TEXT FOR ANALYSIS
Is hyperbaric oxygen therapy effective?
Dear Mayo Clinic: What is hyperbaric oxygen therapy? What is it used for?
A: Hyperbaric oxygen therapy (HBOT) involves breathing pure oxygen in a pressurized room to increase a person’s blood-oxygen level.
The body’s tissues need an adequate supply of oxygen to function. When tissues are injured, they require more oxygen than usual to survive. HBOT increases the amount of oxygen the blood can carry to tissues.
Historically, hyperbaric oxygen therapy has been used for deep-sea divers who experience decompression sickness —also known as “the bends” — which occurs when dissolved nitrogen gas bubbles form in the body’s tissues when a diver returns to the water surface too quickly.
But HBOT can be used to treat an assortment of other medical conditions, too, including serious infections, bubbles of air in the blood vessels (arterial gas embolism), wounds that won’t heal due to diabetes or radiation injury, carbon monoxide poisoning, crush injuries, gangrene, brain abscesses, burns, skin grafts or skin flaps at risk of tissue death, and severe anemia.
Oxygen stimulates healing
In a hyperbaric oxygen therapy room, the air pressure is raised up to three times higher than normal. Under these conditions, the lungs can gather up to three times more oxygen than would be possible breathing pure oxygen at normal air pressure.
The increased oxygen dissolves in the blood and circulates throughout the body. The oxygen-rich blood stimulates the body to release growth factors and stem cells, which help heal wounds and fight infection.
HBOT is typically performed as an outpatient procedure and doesn’t require hospitalization. Depending on the type of medical institution and the reason for treatment, HBOT can be administered either in a unit designed for one person or in a room that can accommodate several people.
In an individual HBOT unit, the patient lies down on a padded table that slides into a clear plastic tube about 7 feet long. In a multi-person HBOT room — which usually looks like a hospital waiting room — the patient sits or lies down. A lightweight, clear hood may be placed over the patient’s head to deliver the oxygen, or oxygen may be administered through a mask.

Records from a data collection
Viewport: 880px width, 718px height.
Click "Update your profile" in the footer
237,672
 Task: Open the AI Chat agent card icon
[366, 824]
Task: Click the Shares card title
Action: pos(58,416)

TASKS AND EXERCISES
1 - In the text on hyperbaric oxygen therapy, turn the paragraph beginning "But HBOT can be used to treat" into a list of the medical conditions it names.
2 - Resume the text on hyperbaric oxygen therapy, picking up right after its final sentence.

EXERCISE RESPONSES
1 -
- Serious infections
- Bubbles of air in the blood vessels (arterial gas embolism)
- Wounds that won't heal due to diabetes or radiation injury
- Carbon monoxide poisoning
- Crush injuries
- Gangrene
- Brain abscesses
- Burns
- Skin grafts or skin flaps at risk of tissue death
- Severe anemia

2 -
To be effective, hyperbaric oxygen therapy requires more than one session. The number of HBOT sessions depends on the medical condition.
For example, carbon monoxide poisoning can be treated in as few as three visits. Other conditions, such as non-healing wounds, may require 25 to 30 treatments.
Hyperbaric oxygen therapy alone can often effectively treat decompression sickness, arterial gas embolism and severe carbon monoxide poisoning.
But to effectively treat other conditions, hyperbaric oxygen therapy is used as part of a comprehensive treatment plan and is administered in conjunction with additional therapies and medications tailored to the patient’s needs.
FDA-approved treatments
The FDA has approved HBOT to treat 14 to 16 conditions ranging from burns to bone disease.
More research regarding hyperbaric oxygen therapy is under way, including a study at NIH on its effect on traumatic brain injuries. HBOT is offered in various hospitals in the Baltimore area.
“It’s highly underutilized,” said Dr. Ziad Mirza, chief medical officer at MVS Wound Care and Hyperbarics in Lutherville. But the therapy can be “a wakeup call for our cellular signaling and our immune system,” Mirza said. “I’ve seen it work.”
If you have questions about HBOT, talk to your doctor. For more details, reliable information is available on the Undersea & Hyperbaric Medical Society’s Web site (uhms.org).
— Paul Claus, M.D., Hyperbaric and Altitude Medicine, Mayo Clinic, Rochester, Minnesota. Beacon staff contributed to this article.